精神分析の効果とは。結城美帆子

精神分析を経験すると、色々な囚われから解放され自由に生きられるようになると思います。最近になって感じたこともあります。私は、生活習慣病にはならないように常日頃きおつけておりました。なぜなら、高血圧や糖尿病などの生活習慣病は自業自得でなる病気ですから防ごうと思えば防げる病気ですし、自業自得で死ぬのは馬鹿だなと思っておりました。
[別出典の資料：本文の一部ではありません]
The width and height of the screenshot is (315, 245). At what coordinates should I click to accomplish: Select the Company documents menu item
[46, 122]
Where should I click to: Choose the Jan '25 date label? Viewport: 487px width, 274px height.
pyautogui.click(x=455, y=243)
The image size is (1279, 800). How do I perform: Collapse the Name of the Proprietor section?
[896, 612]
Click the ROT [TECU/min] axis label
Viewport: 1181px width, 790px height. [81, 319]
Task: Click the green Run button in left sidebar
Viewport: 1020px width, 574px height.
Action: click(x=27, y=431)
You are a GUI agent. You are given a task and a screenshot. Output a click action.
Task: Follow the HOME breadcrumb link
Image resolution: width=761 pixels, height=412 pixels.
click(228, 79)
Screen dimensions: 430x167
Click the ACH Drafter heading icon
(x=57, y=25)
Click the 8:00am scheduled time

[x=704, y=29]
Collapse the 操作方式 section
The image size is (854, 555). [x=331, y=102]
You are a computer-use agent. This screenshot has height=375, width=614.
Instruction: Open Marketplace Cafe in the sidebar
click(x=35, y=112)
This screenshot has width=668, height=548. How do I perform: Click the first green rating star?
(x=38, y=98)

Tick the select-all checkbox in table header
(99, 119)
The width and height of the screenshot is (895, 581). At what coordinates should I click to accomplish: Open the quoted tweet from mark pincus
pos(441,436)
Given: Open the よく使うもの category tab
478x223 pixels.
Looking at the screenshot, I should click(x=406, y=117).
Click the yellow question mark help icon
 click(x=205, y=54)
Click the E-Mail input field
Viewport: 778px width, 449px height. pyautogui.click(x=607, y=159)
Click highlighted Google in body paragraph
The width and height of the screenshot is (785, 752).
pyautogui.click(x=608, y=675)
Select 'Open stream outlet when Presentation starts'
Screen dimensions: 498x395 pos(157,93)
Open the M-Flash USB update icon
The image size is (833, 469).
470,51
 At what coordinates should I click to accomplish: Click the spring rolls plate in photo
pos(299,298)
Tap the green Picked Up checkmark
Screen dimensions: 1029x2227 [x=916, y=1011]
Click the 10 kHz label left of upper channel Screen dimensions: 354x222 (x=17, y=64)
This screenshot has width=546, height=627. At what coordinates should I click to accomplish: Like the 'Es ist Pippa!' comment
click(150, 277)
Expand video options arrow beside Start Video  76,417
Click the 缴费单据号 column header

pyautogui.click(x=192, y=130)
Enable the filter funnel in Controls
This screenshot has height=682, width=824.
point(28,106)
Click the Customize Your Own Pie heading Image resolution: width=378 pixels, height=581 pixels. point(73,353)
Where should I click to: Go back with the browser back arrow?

そしたら、バセドウ病を発症してしまいました。岡部正先生に「気合いだけでは病気を防ぐ事は出来ないのですね」と申し上げたら、岡部先生は「神のみぞ知ることです」とおっしゃいました。精神分析の観点から考えると、「自分は努力によって何でも思い通りになる」と思い込んでいた、と言うことで、去勢の作用がまだ不十分だったと言うことかもしれません。岡部先生には、「入院する必要があるひどい数値でしたよ。相当辛かったでしょう」と言われました。発症した時は別の医師にかかっておりましたので、こんなに大変な病気だとは思っていなかったのですが、しゃがんだら立てなくなったり、足が上がらなくて歩けなくなったり、脈拍が常時150位あったり、それでも私自身は「気合いが足りないからだ」とか「気持ちがたるんでいるからだ」とか思っていたのです。体重も20キロ落ちたのですが生活習慣病にならないようにとダイエットもしておりましたので、まさかこんなに病気になっていたとは思いませんでした。当時お世話になっていた医師も気ずかなかったので、この医者の力量も疑います。身をもって思い知らされた経験でした。これも囚われの一つだったと思いますので、一つ自由になりました。岡部先生のおかげで今は良くなりました。力量のある医師との出会いも大切です。もちろん力量のある精神分析家との出会いも大切です。